# What this task involves
Can you reproduce, word for word, the items from the line with "screen. This screenshot has height=819, width=1456." up to and including the line with "This screenshot has width=1456, height=819. Describe"?

- - - - - - -

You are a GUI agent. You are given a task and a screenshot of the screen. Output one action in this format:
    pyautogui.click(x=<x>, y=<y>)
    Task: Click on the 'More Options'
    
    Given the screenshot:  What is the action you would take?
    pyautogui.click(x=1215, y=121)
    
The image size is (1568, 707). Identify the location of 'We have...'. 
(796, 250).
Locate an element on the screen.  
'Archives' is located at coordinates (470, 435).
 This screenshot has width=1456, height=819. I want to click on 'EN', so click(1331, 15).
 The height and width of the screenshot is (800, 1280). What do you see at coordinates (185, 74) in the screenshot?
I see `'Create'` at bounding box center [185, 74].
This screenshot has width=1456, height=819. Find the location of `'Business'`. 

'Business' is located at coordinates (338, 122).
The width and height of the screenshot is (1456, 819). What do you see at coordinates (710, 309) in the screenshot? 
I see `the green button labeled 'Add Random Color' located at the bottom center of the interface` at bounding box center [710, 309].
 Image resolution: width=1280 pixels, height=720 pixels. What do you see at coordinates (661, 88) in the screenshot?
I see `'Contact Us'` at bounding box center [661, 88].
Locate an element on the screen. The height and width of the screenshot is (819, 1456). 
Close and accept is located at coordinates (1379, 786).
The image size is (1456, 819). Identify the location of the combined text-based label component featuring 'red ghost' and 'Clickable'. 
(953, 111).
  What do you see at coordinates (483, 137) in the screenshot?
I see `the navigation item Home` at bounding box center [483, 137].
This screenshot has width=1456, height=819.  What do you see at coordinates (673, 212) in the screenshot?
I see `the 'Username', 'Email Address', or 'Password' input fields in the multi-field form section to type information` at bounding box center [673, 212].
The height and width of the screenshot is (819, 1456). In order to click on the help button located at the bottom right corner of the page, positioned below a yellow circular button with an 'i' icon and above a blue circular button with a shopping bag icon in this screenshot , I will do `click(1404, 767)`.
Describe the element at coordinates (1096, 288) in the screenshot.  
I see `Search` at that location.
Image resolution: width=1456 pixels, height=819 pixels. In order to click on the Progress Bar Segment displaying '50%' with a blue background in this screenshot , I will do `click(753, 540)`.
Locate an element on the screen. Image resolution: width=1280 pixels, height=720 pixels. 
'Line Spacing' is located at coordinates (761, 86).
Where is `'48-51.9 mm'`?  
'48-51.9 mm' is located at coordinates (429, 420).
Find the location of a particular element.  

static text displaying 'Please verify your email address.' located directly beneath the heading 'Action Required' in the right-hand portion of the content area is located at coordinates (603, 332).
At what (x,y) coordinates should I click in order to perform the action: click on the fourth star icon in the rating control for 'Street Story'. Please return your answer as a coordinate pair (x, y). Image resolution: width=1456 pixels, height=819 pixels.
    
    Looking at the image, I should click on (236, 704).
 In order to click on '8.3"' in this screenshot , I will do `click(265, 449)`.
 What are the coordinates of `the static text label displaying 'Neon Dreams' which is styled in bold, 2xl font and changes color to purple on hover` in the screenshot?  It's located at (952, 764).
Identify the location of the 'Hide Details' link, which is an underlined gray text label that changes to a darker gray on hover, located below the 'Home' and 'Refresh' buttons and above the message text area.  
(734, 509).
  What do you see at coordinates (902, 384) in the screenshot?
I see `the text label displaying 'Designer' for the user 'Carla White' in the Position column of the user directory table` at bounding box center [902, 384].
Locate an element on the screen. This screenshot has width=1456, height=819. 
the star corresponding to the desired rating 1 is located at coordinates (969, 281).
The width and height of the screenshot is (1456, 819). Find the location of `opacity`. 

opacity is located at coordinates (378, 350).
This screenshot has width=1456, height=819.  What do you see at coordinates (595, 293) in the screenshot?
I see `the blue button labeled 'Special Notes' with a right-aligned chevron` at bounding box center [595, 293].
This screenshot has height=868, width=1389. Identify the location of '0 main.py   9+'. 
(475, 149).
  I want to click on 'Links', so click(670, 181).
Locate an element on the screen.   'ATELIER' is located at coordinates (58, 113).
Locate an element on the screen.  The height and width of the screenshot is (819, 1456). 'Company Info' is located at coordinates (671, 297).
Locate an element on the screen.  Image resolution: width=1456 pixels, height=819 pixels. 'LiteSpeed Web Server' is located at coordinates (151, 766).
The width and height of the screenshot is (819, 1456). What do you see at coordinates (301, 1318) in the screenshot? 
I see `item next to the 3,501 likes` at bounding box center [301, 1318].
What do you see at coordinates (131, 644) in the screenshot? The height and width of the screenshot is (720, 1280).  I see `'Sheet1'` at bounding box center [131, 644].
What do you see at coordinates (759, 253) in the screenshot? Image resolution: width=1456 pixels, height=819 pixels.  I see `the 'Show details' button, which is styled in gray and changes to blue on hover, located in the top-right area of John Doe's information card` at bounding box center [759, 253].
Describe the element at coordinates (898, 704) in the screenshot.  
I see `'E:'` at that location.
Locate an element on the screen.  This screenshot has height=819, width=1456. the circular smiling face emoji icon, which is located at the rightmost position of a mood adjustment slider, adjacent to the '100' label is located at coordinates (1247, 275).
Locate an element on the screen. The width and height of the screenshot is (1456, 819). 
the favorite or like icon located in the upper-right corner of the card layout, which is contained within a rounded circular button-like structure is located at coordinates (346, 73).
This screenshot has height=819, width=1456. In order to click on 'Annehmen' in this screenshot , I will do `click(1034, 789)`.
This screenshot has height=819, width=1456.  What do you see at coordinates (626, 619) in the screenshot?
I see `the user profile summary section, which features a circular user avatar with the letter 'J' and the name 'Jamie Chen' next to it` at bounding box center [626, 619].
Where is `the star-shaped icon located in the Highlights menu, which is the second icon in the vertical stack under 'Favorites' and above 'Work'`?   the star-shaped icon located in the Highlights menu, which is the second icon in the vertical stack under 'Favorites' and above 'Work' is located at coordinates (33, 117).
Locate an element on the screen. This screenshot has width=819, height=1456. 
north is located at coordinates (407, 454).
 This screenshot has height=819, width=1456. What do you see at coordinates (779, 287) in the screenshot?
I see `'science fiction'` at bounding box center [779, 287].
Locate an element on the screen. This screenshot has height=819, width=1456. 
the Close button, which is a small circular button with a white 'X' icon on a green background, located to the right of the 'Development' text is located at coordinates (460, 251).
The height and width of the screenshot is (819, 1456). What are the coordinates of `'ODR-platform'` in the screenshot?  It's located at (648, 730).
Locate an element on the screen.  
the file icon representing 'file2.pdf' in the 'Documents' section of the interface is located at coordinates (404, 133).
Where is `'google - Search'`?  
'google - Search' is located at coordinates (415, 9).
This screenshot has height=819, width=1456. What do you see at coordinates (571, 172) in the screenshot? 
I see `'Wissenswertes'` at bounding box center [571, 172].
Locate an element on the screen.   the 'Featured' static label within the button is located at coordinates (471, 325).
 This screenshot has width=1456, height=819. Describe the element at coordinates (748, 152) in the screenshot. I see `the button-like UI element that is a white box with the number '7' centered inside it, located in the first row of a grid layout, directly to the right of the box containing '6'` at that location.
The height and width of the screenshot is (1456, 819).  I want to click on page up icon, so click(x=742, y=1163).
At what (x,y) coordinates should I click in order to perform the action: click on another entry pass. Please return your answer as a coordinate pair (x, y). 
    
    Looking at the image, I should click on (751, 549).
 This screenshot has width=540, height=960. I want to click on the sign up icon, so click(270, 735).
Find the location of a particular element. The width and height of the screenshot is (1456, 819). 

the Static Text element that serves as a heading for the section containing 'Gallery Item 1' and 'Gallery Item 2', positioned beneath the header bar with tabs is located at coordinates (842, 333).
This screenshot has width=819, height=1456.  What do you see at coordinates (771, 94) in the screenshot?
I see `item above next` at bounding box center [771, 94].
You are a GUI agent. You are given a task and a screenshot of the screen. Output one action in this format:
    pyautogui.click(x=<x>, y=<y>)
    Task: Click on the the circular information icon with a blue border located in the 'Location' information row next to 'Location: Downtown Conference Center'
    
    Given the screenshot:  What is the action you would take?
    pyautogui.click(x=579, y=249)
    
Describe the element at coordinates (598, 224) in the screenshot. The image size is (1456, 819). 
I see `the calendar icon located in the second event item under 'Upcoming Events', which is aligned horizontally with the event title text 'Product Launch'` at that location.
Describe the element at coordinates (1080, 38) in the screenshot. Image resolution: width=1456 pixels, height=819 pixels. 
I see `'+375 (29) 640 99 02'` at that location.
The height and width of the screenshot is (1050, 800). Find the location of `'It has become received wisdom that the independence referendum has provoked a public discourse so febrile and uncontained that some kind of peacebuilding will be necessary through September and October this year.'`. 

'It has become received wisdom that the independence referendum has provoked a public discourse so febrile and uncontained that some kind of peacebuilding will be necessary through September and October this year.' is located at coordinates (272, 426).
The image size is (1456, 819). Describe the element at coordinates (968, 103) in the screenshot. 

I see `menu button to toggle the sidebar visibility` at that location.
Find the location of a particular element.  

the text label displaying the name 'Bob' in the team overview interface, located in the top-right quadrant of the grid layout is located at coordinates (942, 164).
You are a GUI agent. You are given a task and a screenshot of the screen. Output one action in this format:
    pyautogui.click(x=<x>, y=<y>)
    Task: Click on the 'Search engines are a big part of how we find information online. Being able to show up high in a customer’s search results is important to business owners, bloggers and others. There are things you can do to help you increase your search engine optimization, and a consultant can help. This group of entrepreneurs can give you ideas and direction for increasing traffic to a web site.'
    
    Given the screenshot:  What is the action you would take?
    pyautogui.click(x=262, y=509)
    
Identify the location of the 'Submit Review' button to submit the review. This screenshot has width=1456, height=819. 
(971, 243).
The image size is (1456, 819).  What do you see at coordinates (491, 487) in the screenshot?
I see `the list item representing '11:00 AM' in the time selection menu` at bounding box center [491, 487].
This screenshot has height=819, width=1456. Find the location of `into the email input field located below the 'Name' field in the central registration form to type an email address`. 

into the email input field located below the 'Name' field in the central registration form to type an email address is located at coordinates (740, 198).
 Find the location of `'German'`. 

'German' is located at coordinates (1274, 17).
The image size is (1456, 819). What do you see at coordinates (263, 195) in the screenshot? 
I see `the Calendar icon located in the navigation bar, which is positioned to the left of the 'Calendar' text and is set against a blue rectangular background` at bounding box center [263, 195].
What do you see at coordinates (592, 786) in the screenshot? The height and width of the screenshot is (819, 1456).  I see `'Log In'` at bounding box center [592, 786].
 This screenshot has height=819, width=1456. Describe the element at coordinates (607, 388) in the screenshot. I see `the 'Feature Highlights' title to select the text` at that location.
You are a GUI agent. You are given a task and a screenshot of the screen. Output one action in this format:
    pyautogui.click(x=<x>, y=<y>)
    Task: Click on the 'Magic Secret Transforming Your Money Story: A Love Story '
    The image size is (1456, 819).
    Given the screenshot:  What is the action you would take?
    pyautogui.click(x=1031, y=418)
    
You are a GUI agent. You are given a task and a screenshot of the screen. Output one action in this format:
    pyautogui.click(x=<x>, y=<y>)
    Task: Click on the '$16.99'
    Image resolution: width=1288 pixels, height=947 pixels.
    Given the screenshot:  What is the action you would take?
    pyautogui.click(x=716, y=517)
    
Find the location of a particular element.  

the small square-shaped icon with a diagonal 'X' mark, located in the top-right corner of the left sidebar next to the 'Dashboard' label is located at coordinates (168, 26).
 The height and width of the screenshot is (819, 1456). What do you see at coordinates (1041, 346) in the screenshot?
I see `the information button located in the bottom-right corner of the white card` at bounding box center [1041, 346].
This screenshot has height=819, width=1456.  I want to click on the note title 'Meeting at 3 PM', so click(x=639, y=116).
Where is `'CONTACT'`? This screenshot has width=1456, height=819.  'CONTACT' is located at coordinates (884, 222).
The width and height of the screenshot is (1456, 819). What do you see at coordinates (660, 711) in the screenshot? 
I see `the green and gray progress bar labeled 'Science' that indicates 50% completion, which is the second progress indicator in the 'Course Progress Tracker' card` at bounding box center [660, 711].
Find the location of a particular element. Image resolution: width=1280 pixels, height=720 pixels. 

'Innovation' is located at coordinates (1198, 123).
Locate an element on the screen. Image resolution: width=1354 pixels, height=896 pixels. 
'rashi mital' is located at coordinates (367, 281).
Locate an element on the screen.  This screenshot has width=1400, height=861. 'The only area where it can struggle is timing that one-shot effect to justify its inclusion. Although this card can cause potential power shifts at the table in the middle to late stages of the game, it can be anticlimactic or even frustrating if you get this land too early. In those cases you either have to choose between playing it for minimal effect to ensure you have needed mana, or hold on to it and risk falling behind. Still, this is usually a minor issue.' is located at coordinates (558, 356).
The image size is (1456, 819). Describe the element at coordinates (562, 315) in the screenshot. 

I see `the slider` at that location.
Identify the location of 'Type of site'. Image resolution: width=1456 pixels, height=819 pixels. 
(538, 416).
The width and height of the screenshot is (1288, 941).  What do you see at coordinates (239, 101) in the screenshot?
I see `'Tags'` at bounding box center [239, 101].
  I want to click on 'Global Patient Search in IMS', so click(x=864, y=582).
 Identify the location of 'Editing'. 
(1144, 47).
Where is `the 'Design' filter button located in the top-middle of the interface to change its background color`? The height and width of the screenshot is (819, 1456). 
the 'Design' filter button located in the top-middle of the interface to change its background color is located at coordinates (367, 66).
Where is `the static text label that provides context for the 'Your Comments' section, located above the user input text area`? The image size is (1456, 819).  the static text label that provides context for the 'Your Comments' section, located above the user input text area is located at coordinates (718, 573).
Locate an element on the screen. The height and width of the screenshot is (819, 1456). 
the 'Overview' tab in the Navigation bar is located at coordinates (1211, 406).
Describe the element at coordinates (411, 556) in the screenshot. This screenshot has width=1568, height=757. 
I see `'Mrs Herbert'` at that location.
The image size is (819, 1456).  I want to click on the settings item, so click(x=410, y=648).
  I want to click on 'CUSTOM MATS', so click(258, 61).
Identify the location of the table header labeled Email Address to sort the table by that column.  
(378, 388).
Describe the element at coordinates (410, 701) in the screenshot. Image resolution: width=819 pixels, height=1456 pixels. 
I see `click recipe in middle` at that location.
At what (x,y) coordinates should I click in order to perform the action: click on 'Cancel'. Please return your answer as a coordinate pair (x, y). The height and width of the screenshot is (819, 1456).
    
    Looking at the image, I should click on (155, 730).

- - - - - - -

# Answer to this task
Locate an element on the screen. This screenshot has height=819, width=1456. 
the Close button, which is a small circular button with a white 'X' icon on a green background, located to the right of the 'Development' text is located at coordinates (460, 251).
The height and width of the screenshot is (819, 1456). What are the coordinates of `'ODR-platform'` in the screenshot?  It's located at (648, 730).
Locate an element on the screen.  
the file icon representing 'file2.pdf' in the 'Documents' section of the interface is located at coordinates (404, 133).
Where is `'google - Search'`?  
'google - Search' is located at coordinates (415, 9).
This screenshot has height=819, width=1456. What do you see at coordinates (571, 172) in the screenshot? 
I see `'Wissenswertes'` at bounding box center [571, 172].
Locate an element on the screen.   the 'Featured' static label within the button is located at coordinates (471, 325).
 This screenshot has width=1456, height=819. Describe the element at coordinates (748, 152) in the screenshot. I see `the button-like UI element that is a white box with the number '7' centered inside it, located in the first row of a grid layout, directly to the right of the box containing '6'` at that location.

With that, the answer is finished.